> **Exercise instructions**
Rewrite the data below as a numbered list, one line per item, and leave out the blank lines.

* BEGIN Given data *

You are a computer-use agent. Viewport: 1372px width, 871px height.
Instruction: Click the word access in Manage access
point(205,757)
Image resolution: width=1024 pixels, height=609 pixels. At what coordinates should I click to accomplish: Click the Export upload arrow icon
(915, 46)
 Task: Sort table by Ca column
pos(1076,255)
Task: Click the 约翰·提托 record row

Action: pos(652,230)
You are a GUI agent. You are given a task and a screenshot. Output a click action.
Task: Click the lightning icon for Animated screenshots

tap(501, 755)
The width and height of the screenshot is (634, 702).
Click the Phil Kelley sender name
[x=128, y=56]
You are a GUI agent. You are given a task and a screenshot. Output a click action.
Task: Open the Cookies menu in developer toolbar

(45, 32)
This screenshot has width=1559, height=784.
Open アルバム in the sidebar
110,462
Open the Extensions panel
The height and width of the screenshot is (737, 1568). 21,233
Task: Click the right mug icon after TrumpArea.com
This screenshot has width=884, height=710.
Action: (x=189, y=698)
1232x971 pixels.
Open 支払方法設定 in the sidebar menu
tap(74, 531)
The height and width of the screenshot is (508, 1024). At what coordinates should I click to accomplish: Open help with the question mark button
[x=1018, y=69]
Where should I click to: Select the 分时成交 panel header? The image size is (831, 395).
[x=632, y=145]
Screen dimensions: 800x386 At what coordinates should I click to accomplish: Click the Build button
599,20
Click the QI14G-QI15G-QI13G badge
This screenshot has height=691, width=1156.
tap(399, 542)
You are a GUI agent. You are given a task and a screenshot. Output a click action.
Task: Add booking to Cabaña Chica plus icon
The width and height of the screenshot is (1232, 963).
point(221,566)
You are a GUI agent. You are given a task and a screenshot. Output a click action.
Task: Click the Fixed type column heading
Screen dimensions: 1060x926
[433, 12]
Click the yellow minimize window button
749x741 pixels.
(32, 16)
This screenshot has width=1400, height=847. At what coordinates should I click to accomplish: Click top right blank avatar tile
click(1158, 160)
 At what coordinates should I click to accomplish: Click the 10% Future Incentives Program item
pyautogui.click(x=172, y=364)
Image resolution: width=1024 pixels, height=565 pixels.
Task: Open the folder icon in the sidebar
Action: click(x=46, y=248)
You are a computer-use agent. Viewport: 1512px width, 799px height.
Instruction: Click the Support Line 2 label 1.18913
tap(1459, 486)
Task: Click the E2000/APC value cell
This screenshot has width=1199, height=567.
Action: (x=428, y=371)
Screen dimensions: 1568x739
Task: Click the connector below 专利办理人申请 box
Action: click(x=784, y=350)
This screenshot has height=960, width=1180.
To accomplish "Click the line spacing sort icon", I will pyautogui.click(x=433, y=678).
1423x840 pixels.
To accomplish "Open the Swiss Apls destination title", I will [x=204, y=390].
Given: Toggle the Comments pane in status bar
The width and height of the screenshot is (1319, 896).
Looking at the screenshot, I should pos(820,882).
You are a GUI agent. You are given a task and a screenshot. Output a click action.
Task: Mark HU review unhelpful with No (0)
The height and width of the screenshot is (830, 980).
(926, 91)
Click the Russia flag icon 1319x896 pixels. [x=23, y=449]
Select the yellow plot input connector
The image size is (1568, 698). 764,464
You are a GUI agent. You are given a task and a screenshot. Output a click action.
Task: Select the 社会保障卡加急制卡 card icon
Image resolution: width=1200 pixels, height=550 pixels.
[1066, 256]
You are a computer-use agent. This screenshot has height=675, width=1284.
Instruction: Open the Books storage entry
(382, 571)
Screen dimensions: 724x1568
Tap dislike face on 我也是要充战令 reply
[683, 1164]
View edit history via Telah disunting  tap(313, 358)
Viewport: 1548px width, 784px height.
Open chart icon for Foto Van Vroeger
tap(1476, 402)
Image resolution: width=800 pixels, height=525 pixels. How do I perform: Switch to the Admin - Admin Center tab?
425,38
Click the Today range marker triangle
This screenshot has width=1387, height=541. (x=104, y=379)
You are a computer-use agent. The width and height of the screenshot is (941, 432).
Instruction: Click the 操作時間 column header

* END Given data *

> **Complete answer**
1. You are a computer-use agent. Viewport: 1372px width, 871px height.
2. Instruction: Click the word access in Manage access
3. point(205,757)
4. Image resolution: width=1024 pixels, height=609 pixels. At what coordinates should I click to accomplish: Click the Export upload arrow icon
5. (915, 46)
6.  Task: Sort table by Ca column
7. pos(1076,255)
8. Task: Click the 约翰·提托 record row
9. Action: pos(652,230)
10. You are a GUI agent. You are given a task and a screenshot. Output a click action.
11. Task: Click the lightning icon for Animated screenshots
12. tap(501, 755)
13. The width and height of the screenshot is (634, 702).
14. Click the Phil Kelley sender name
15. [x=128, y=56]
16. You are a GUI agent. You are given a task and a screenshot. Output a click action.
17. Task: Open the Cookies menu in developer toolbar
18. (45, 32)
19. This screenshot has width=1559, height=784.
20. Open アルバム in the sidebar
21. 110,462
22. Open the Extensions panel
23. The height and width of the screenshot is (737, 1568). 21,233
24. Task: Click the right mug icon after TrumpArea.com
25. This screenshot has width=884, height=710.
26. Action: (x=189, y=698)
27. 1232x971 pixels.
28. Open 支払方法設定 in the sidebar menu
29. tap(74, 531)
30. The height and width of the screenshot is (508, 1024). At what coordinates should I click to accomplish: Open help with the question mark button
31. [x=1018, y=69]
32. Where should I click to: Select the 分时成交 panel header? The image size is (831, 395).
33. [x=632, y=145]
34. Screen dimensions: 800x386 At what coordinates should I click to accomplish: Click the Build button
35. 599,20
36. Click the QI14G-QI15G-QI13G badge
37. This screenshot has height=691, width=1156.
38. tap(399, 542)
39. You are a GUI agent. You are given a task and a screenshot. Output a click action.
40. Task: Add booking to Cabaña Chica plus icon
41. The width and height of the screenshot is (1232, 963).
42. point(221,566)
43. You are a GUI agent. You are given a task and a screenshot. Output a click action.
44. Task: Click the Fixed type column heading
45. Screen dimensions: 1060x926
46. [433, 12]
47. Click the yellow minimize window button
48. 749x741 pixels.
49. (32, 16)
50. This screenshot has width=1400, height=847. At what coordinates should I click to accomplish: Click top right blank avatar tile
51. click(1158, 160)
52.  At what coordinates should I click to accomplish: Click the 10% Future Incentives Program item
53. pyautogui.click(x=172, y=364)
54. Image resolution: width=1024 pixels, height=565 pixels.
55. Task: Open the folder icon in the sidebar
56. Action: click(x=46, y=248)
57. You are a computer-use agent. Viewport: 1512px width, 799px height.
58. Instruction: Click the Support Line 2 label 1.18913
59. tap(1459, 486)
60. Task: Click the E2000/APC value cell
61. This screenshot has width=1199, height=567.
62. Action: (x=428, y=371)
63. Screen dimensions: 1568x739
64. Task: Click the connector below 专利办理人申请 box
65. Action: click(x=784, y=350)
66. This screenshot has height=960, width=1180.
67. To accomplish "Click the line spacing sort icon", I will pyautogui.click(x=433, y=678).
68. 1423x840 pixels.
69. To accomplish "Open the Swiss Apls destination title", I will [x=204, y=390].
70. Given: Toggle the Comments pane in status bar
71. The width and height of the screenshot is (1319, 896).
72. Looking at the screenshot, I should pos(820,882).
73. You are a GUI agent. You are given a task and a screenshot. Output a click action.
74. Task: Mark HU review unhelpful with No (0)
75. The height and width of the screenshot is (830, 980).
76. (926, 91)
77. Click the Russia flag icon 1319x896 pixels. [x=23, y=449]
78. Select the yellow plot input connector
79. The image size is (1568, 698). 764,464
80. You are a GUI agent. You are given a task and a screenshot. Output a click action.
81. Task: Select the 社会保障卡加急制卡 card icon
82. Image resolution: width=1200 pixels, height=550 pixels.
83. [1066, 256]
84. You are a computer-use agent. This screenshot has height=675, width=1284.
85. Instruction: Open the Books storage entry
86. (382, 571)
87. Screen dimensions: 724x1568
88. Tap dislike face on 我也是要充战令 reply
89. [683, 1164]
90. View edit history via Telah disunting  tap(313, 358)
91. Viewport: 1548px width, 784px height.
92. Open chart icon for Foto Van Vroeger
93. tap(1476, 402)
94. Image resolution: width=800 pixels, height=525 pixels. How do I perform: Switch to the Admin - Admin Center tab?
95. 425,38
96. Click the Today range marker triangle
97. This screenshot has width=1387, height=541. (x=104, y=379)
98. You are a computer-use agent. The width and height of the screenshot is (941, 432).
99. Instruction: Click the 操作時間 column header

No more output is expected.